Department of Pathology and Laboratory Medicine, UConn Health, Farmington, Connecticut, USA.
Department of Pathology, University of Texas Southwestern Medical Center, Dallas, Texas, USA.
Int J Lab Hematol. 2023 Dec;45(6):839-844. doi: 10.1111/ijlh.14184. Epub 2023 Oct 22.
The blast phase of BCR::ABL1-negative myeloproliferative neoplasm (MPN-BP) represents the final stage of the disease, which is complicated by complex genomic alterations. These alterations result from sequence changes in genetic material (DNA, RNA) and can lead to either a gain or loss of function of encoded proteins, such as adaptor proteins, enzymes, components of spliceosomes, cell cycle checkpoints regulators, transcription factors, or proteins in cell signaling pathways.
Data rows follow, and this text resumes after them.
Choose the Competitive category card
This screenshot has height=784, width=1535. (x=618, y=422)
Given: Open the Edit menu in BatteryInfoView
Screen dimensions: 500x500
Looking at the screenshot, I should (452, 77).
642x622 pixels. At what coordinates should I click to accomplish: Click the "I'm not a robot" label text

Interference at various levels, including transcription, translation, and post-translational modification (such as methylation, dephosphorylation, or acetylation), can contribute to these alterations. Mutated genes such as ASXL1, EZH2, IDH1, IDH2, TET2, SRSF2, U2AF1, TP53, NRAS, KRAS, PTPN11, SH2B3/LNK, and RUNX1 play active roles at different stages of genetic material expression, modification, and protein function manipulation in MPNs. These mutations are also correlated with, and can contribute to, the progression of MPN-BP. In this review, we summarize their common mutational profiles, functions, and associations with progression of MPN-BP.
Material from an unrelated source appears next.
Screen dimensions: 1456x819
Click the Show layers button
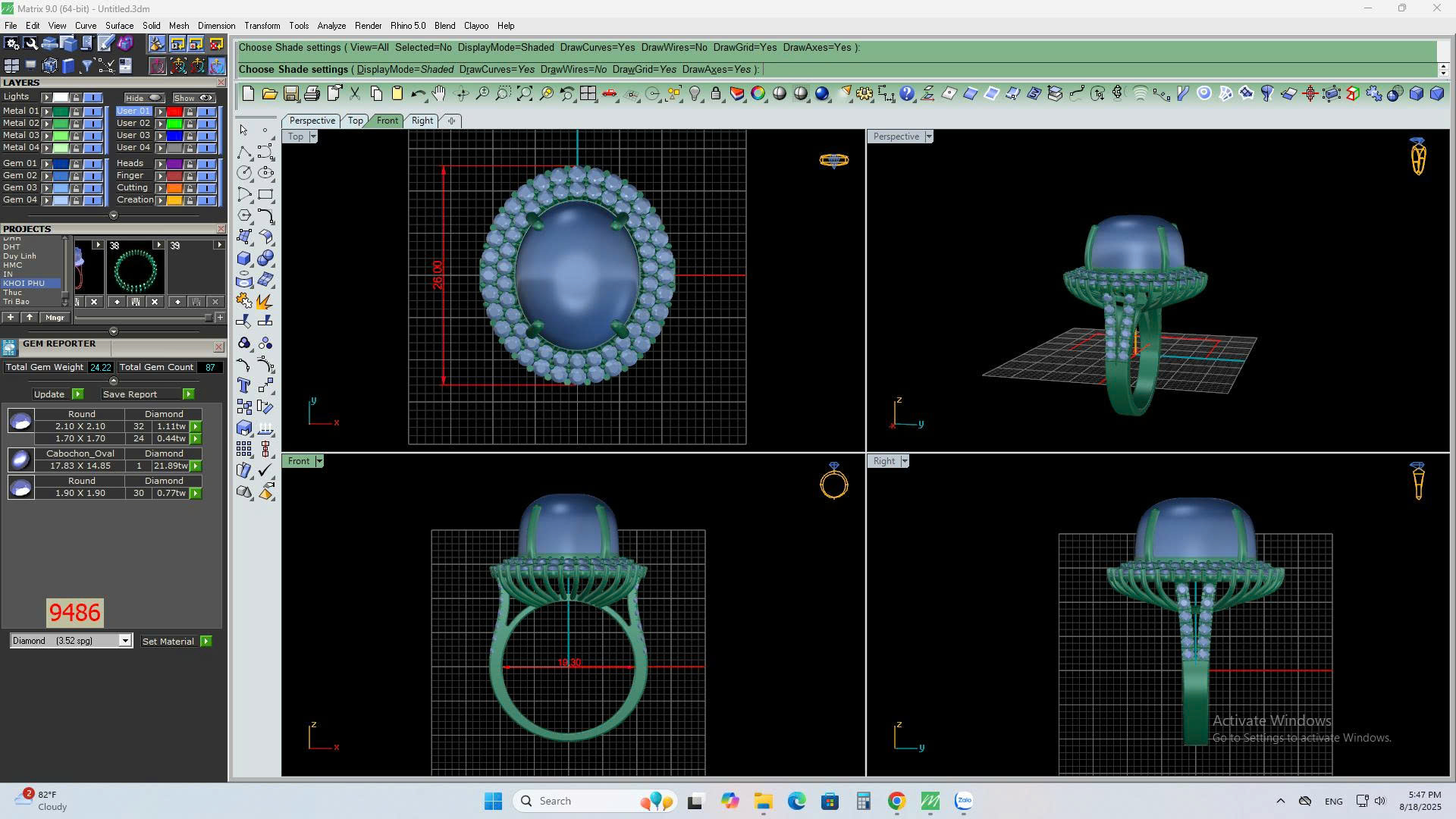[x=193, y=97]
:ABL1 阴性骨髓增殖性肿瘤(MPN-BP)的急变期代表疾病的终末阶段,其特点是复杂的基因组改变。这些改变源于遗传物质(DNA、RNA)的序列变化,可能导致编码蛋白的功能获得或丧失,如衔接蛋白、酶、剪接体成分、细胞周期检查点调节剂、转录因子或细胞信号通路中的蛋白。在转录、翻译和翻译后修饰(如甲基化、去磷酸化或乙酰化)等各个水平的干扰都可能导致这些改变。ASXL1、EZH2、IDH1、IDH2、TET2、SRSF2、U2AF1、TP53、NRAS、KRAS、PTPN11、SH2B3/LNK 和 RUNX1 等突变基因在 MPN 中遗传物质表达、修饰和蛋白功能操纵的不同阶段发挥着积极作用。这些突变也与 MPN-BP 的进展相关,并可能促成其进展。在这篇综述中,我们总结了它们常见的突变谱、功能以及与 MPN-BP 进展的关系。